KUALA LUMPUR, July 26 - Thailand reported a record number of coronavirus cases on Monday (July 26), while Malaysia has notched up more than one million infections, as the virulent Delta variant carves a deadly path through Southeast Asia - now a global epicentre for the virus.
Thailand had 15,376 new coronavirus cases, a daily record for a second consecutive day in the nation of more than 66 million.
Malaysia, which has one of Southeast Asia's highest per capita infection rates, reported on Sunday 17,045 new cases, bringing the total to 1,013,438 and nearly 8,000 deaths, despite a being under lockdown since June.
Like many parts of the region of more than 650 million people, Malaysian hospitals and medical staff have borne the brunt of the outbreak amid shortages of beds, ventilators and oxygen.
Thousands of Malaysian contract doctors on Monday staged a walkout over the terms of their employment, though they pledged patients would not be affected by the protest.
The doctors, who want permanent postings, as well as better pay and benefits, said an offer by Prime Minister Muhyiddin Yassin to extend their contracts did not go far enough.
Malaysia's vaccine rollout, however, has outpaced that of many neighbours, with about 16.9 per cent of its 32 million people fully inoculated.
Thailand's government last week imposed tighter lockdown measures in the capital, Bangkok, and 12 high-risk provinces, suspending most domestic fights and expanding curfew area.
The Thai central bank has said the wave of infections is expected to reduce gross domestic product in the tourism-dependent country by up to 2 per cent this year.
Indonesia relaxing some curbs
Indonesia, the region's most populous country, with more than 270 million people, has Southeast Asia's biggest caseload. It has reported more than 3.1 million infections and 83,000 deaths.

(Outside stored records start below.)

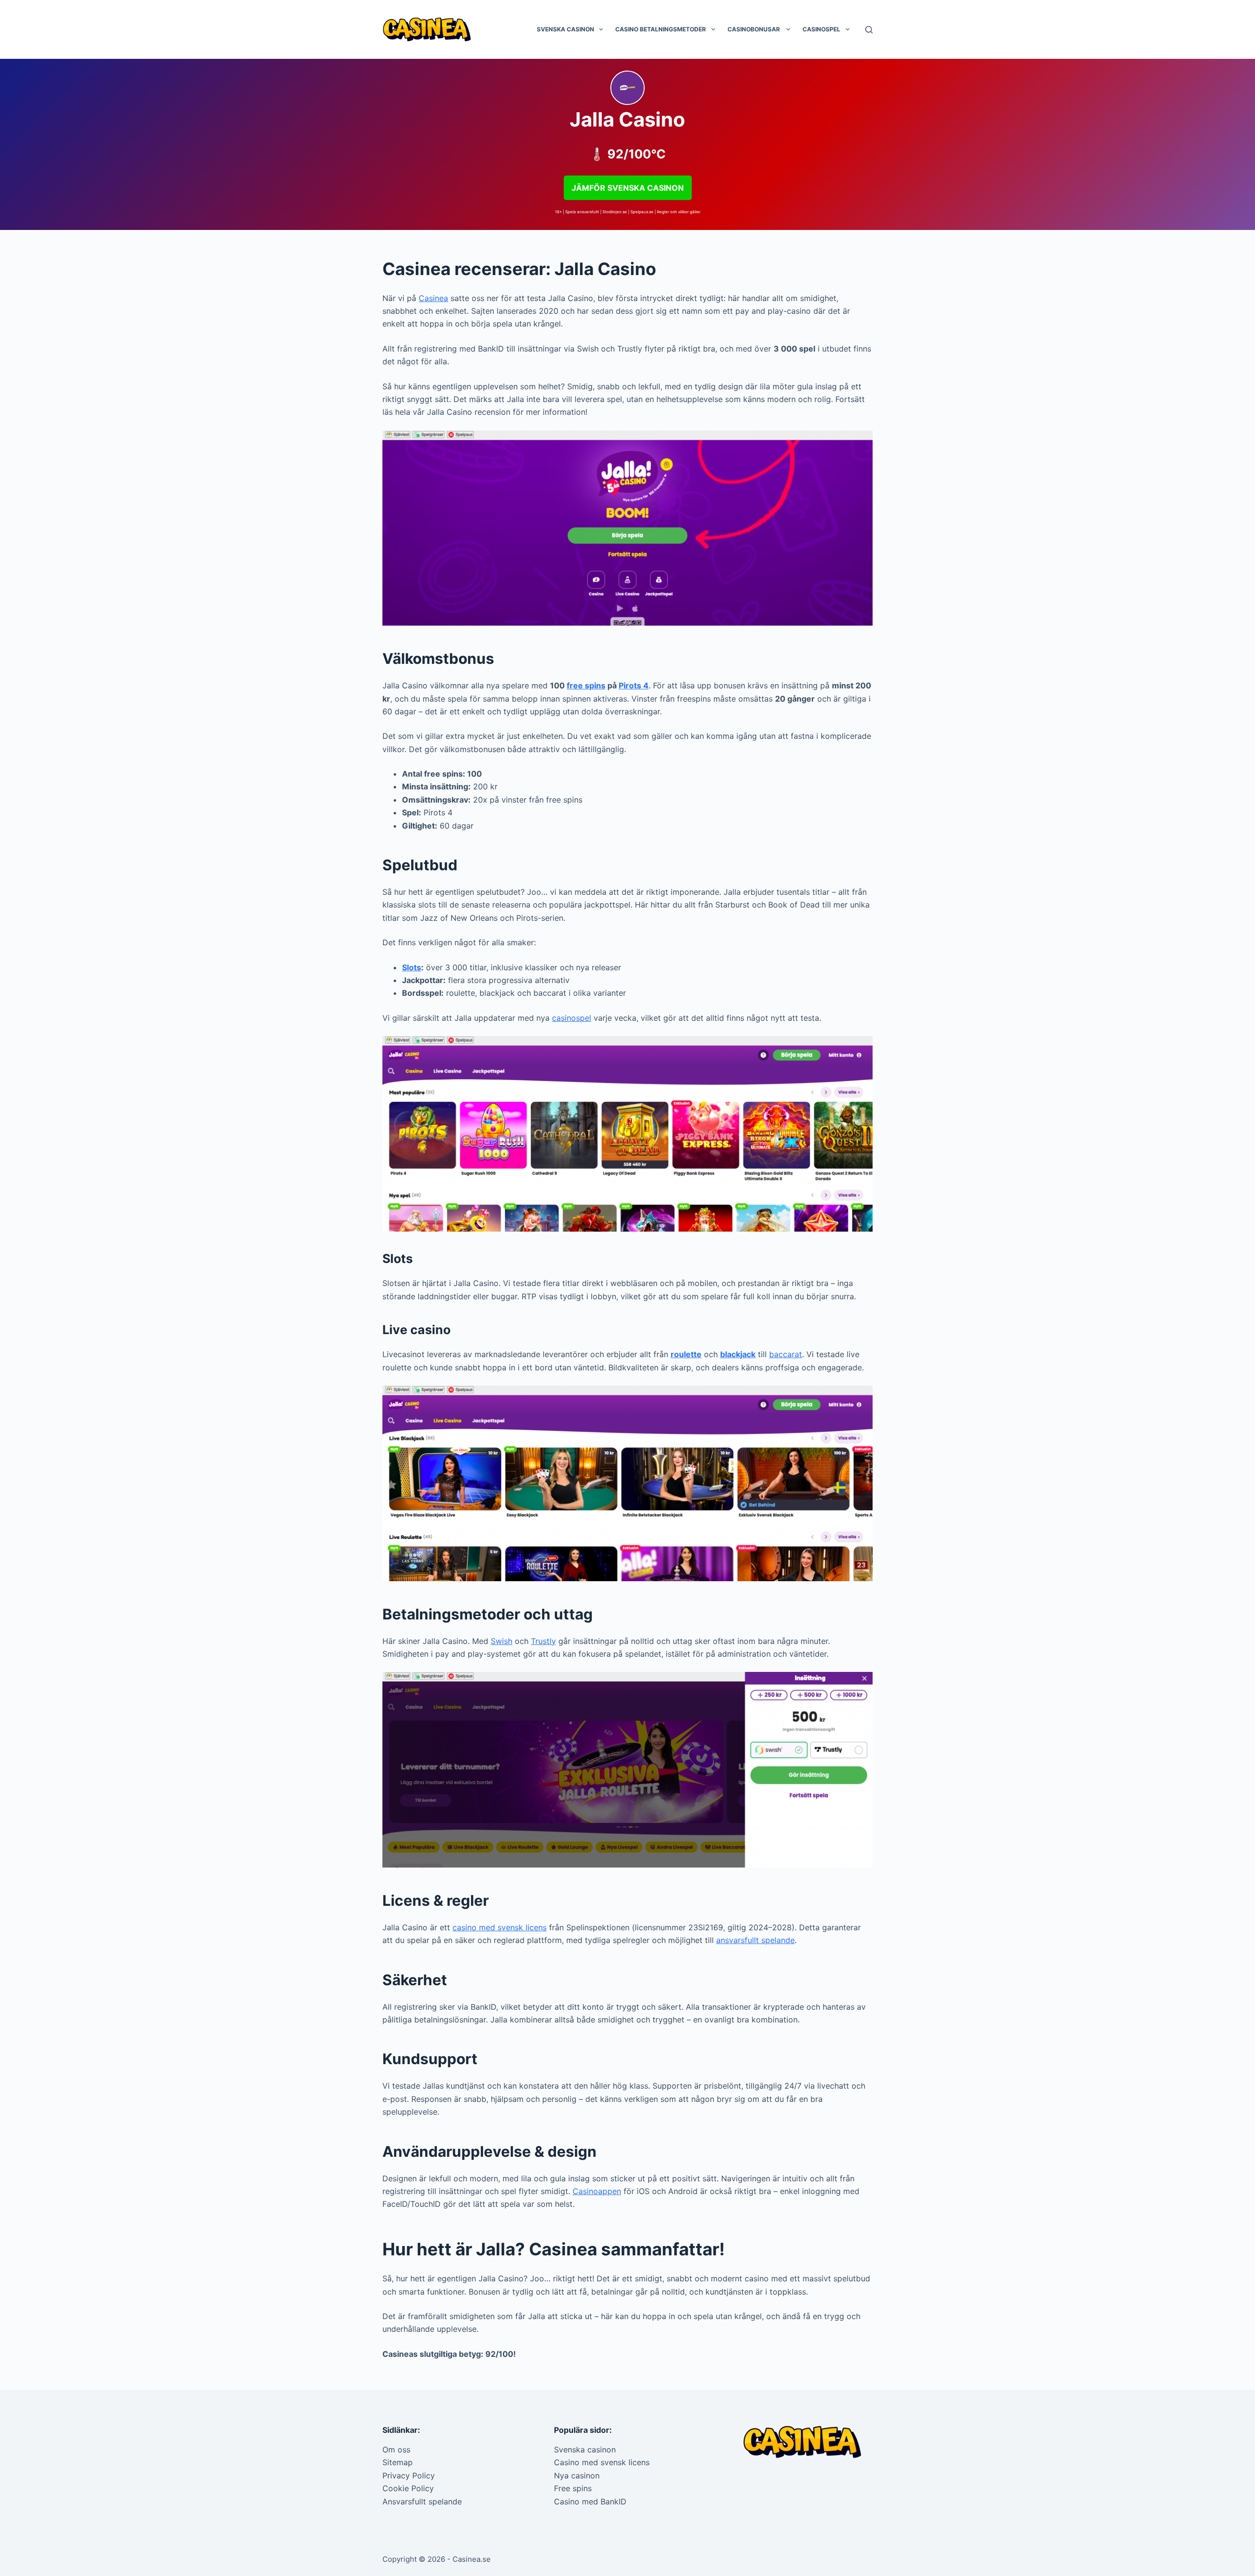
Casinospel (821, 29)
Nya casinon (577, 2475)
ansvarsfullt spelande (755, 1940)
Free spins (573, 2488)
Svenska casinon (565, 29)
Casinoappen (597, 2191)
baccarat (785, 1354)
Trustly (543, 1641)
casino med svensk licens (499, 1927)
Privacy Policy (408, 2475)
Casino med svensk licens (602, 2462)
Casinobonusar (754, 29)
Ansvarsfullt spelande (422, 2501)
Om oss (396, 2449)
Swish (501, 1641)
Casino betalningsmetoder (660, 29)
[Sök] (869, 29)
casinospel (571, 1018)
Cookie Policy (408, 2488)
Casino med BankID (590, 2501)
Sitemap (397, 2462)
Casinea (433, 298)
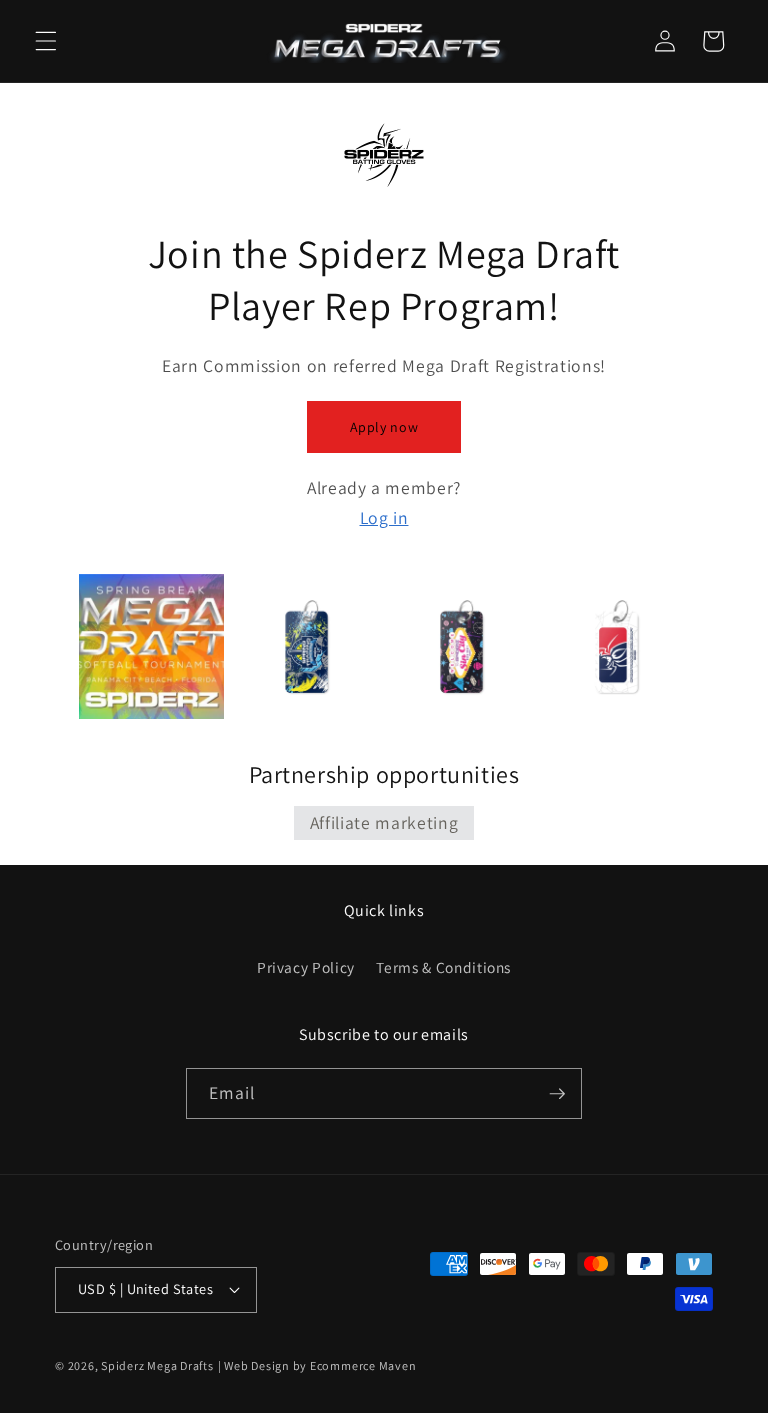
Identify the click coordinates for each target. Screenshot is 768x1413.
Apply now (384, 427)
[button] (46, 41)
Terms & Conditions (443, 967)
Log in (384, 517)
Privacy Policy (306, 967)
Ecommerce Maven (363, 1365)
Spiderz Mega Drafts (157, 1365)
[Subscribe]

Still, amid economic pressures, the government on Sunday (July 25) announced that although coronavirus curbs would be extended by a week, some measures would be relaxed, including allowing traditional markets and restaurants with outdoor areas to reopen.
Hospitals have been filled with patients in the past month, particularly on the densely populated island of Java and in Bali, but on Sunday President Joko Widodo said infections and hospital occupancy had declined, without specifying by how much.
"The decision doesn't seem to be related to the pandemic, but to economics,” said Pandu Riono, an epidemiologist at the University of Indonesia, urging people to maintain health protocols.
Indonesia last week reported record-high deaths on four separate days, the last of which was 1,566 fatalities on Friday, bringing cumulative deaths to more than 83,000, as authorities pledged to add more intensive-care units.
After successfully containing the virus for much of the pandemic, Vietnam has been facing a renewed outbreak, with southern business hub Ho Chi Minh City and surrounding provinces accounting for most new infections.
The health ministry reported 7,531 infections on Sunday, down from Saturday's record daily increase of 7,968.
Myanmar has also seen a surge in infections since June and on Sunday reported 355 deaths, a new record, while daily cases topped 6,000 on Thursday last week.
Medics and people working in the funeral industry there say the actual death toll is far higher, with turmoil since February's military coup hindering the pandemic response.
In the Philippines, authorities have been scrambling to curb the spread of the Delta variant.
Infections have recently started to rise and authorities this week suspended travel from Malaysia and Thailand, as well as tightened restrictions in the Manila area.